PN Pelalawan, Kamis 07 September—Hakim I Gede Budhy Dharma Asmara bersama Nur Rahmi dan A. Eswin Sugandhi Oetara, membuka sidang perkara pidana penguasaan lahan secara illegal oleh terdakwa PT Peputra Supra Jaya. Sudiono selaku Direktur mewakili terdakwa, didampingi penasihat hukum Jufri Mochtar Tayib, Suharmono, Linda dan Heru.
Penuntut umum yang hadir dalam perkara ini, Marthalius dari Kejaksaan Negeri Pelalawan. Ia menghadirkan 2 orang saksi, yang pada sidang sebelumnya berhalangan hadir.
Zainudin, saksi pertama yang diperiksa.
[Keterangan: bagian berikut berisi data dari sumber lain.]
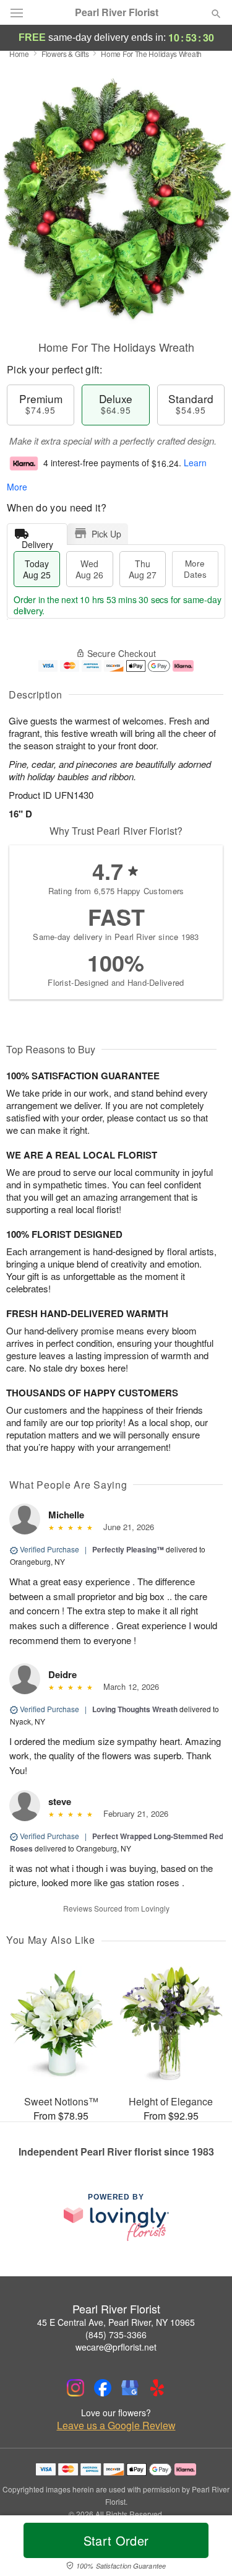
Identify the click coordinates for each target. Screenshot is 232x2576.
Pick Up (106, 534)
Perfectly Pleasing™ (128, 1549)
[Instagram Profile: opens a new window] (75, 2387)
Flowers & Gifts (65, 53)
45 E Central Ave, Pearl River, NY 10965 (116, 2322)
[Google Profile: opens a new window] (130, 2387)
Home (19, 53)
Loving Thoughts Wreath (135, 1709)
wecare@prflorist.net (116, 2347)
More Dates (195, 568)
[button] (206, 2548)
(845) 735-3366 (116, 2334)
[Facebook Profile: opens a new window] (102, 2387)
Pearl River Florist (116, 12)
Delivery (37, 541)
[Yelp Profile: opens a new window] (157, 2387)
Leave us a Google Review (116, 2425)
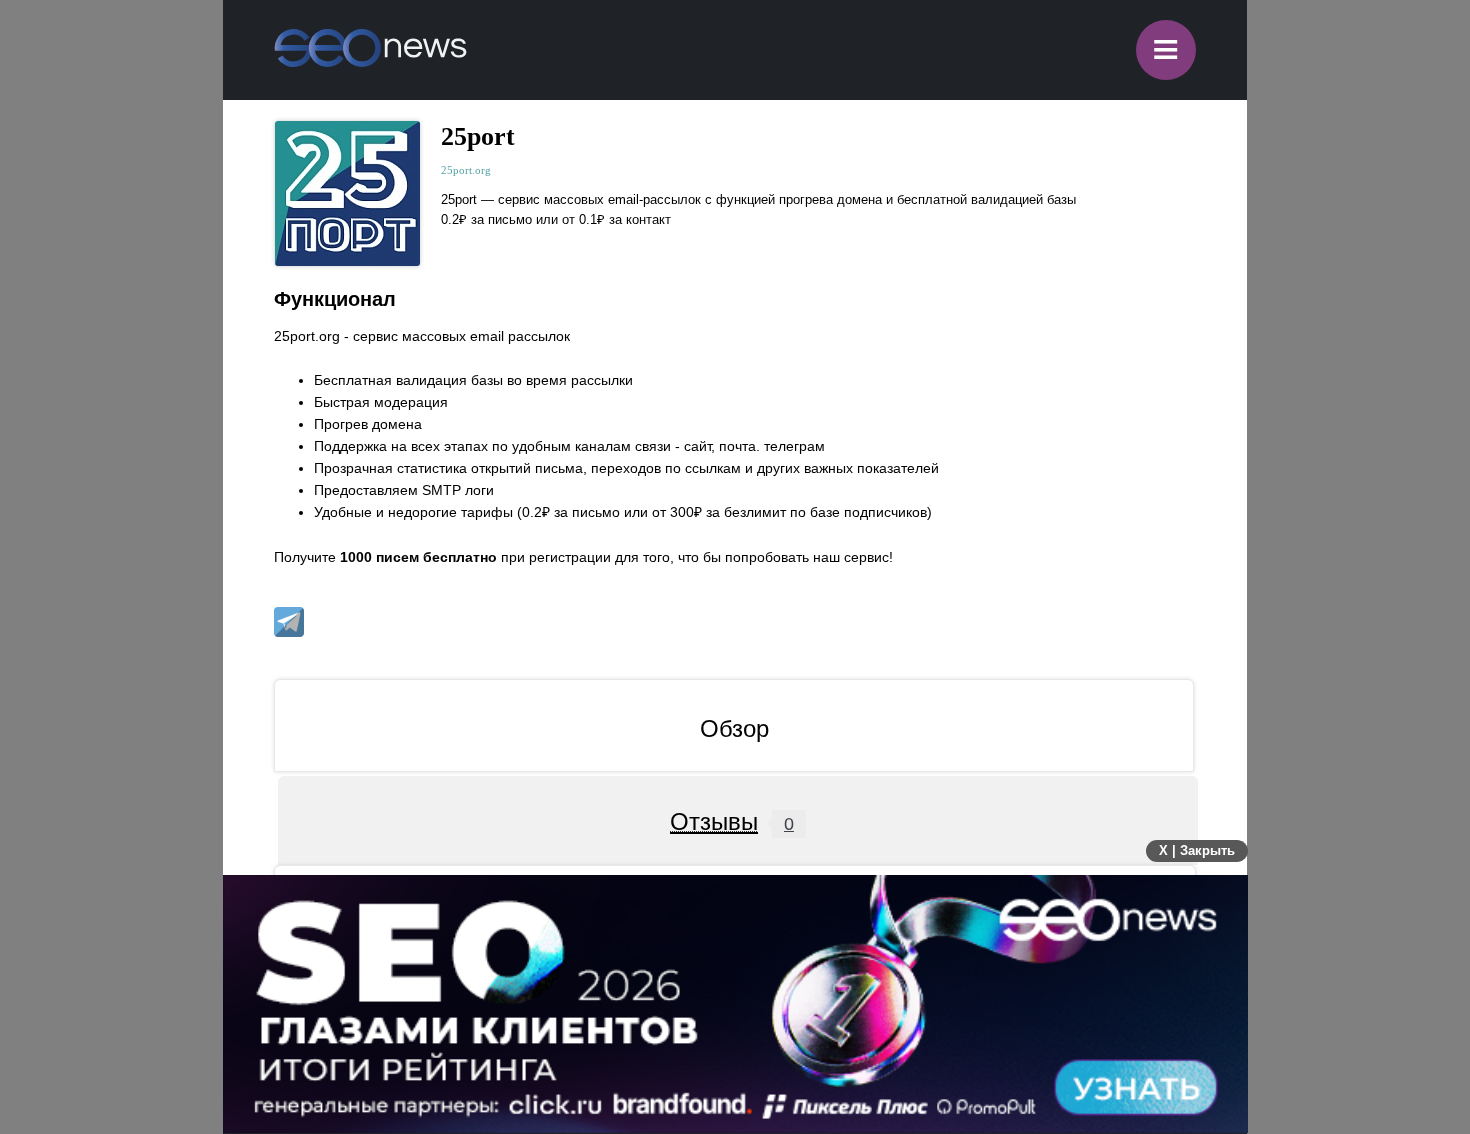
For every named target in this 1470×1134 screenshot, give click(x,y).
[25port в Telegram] (289, 622)
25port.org (466, 170)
Ia Ketua Koperasi Gondai Bersatu sejak berdiri pada 2010. Sebagaimana koperasi yang lain, Gondai Bersatu juga pecahan dari Koperasi Sawit Raya yang terbagi menjadi 8 koperasi. Jumlah anggota yang dipimpin Zainudin 424 anggota dengan lahan seluas lebih kurang 800 hektar. Kini, Zainudin sudah 4 bulan tidak menjabat. Belum ada penggantinya.
Koperasi Gondai Bersatu bekerjasama dengan PT Peputra Supra Jaya dalam budidaya tanaman kelapa sawit. Masyarakat yang jadi anggota koperasi diberi pinjaman modal oleh bank dengan PT Peputra Supra Jaya sebagai penjamin hutang pinjaman tersebut.
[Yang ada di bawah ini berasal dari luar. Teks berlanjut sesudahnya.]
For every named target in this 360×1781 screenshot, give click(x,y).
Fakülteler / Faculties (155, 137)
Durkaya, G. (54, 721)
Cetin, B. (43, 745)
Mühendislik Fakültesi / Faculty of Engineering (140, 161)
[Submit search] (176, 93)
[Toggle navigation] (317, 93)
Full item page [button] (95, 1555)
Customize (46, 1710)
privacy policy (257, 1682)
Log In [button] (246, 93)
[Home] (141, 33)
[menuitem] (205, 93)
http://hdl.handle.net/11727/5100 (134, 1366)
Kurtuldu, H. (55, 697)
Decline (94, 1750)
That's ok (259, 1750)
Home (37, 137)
Selama proses budidaya tanaman, mulai dari pembibitan, penanaman, pemupukan sampai pada produksi jadi tanggungjawab PT Peputra Supra Jaya, melalui karyawannya sebagai pendamping dan pembinan anggota koperasi. Hasilnya dijual pada perusahaan dan juga diolah langsung melalui pabrik perusahaan di Desa Pangkalan Gondai. Anggota mendapat bagi hasil sebagaimana perjanjian dengan pola KKPA yang telah disepakati.
Perjanjian ini sudah disepakati sejak PT Peputra Supra Jaya memulai kerjasamanya pada Koperasi Sawit Raya, pada 1996. “Kami hanya melanjutkan isi perjanjian itu. Tapi saya belum pernah baca dokumen perjanjiannya,” sebut Zainudin.
Mulanya, lahan masyarakat Gondai adalah milik ninik mamak dan batin atau kepala suku. Anak kemenakan menanam karet dan tanaman untuk kebutuhan hidup sehari-hari. Ninik mamak punya peran penting dalam penguasaan lahan. Bila ada anak kemenakan tak punya lahan, ninik mamak akan menghibahkan sebagian lahan tersebut. Dalam hal ini, lahan tidak menjadi milik pribadi melainkan pinjaman yang bersifat sementara dan tidak untuk diperjualbelikan.
Semenjak PT Peputra Supra Jaya hadir di tengah masyarakat dan memperkenalkan tanaman sawit, ninik mamak pun menghibahkan ribuan hektar lahan pada PT Peputra Supra Jaya untuk dikelola melalui Koperasi Sawit Raya, pada 1996. Dari sini perjanjian dan kerjasama mulai terjalin sampai Sawit Raya terbagi jadi 8 koperasi.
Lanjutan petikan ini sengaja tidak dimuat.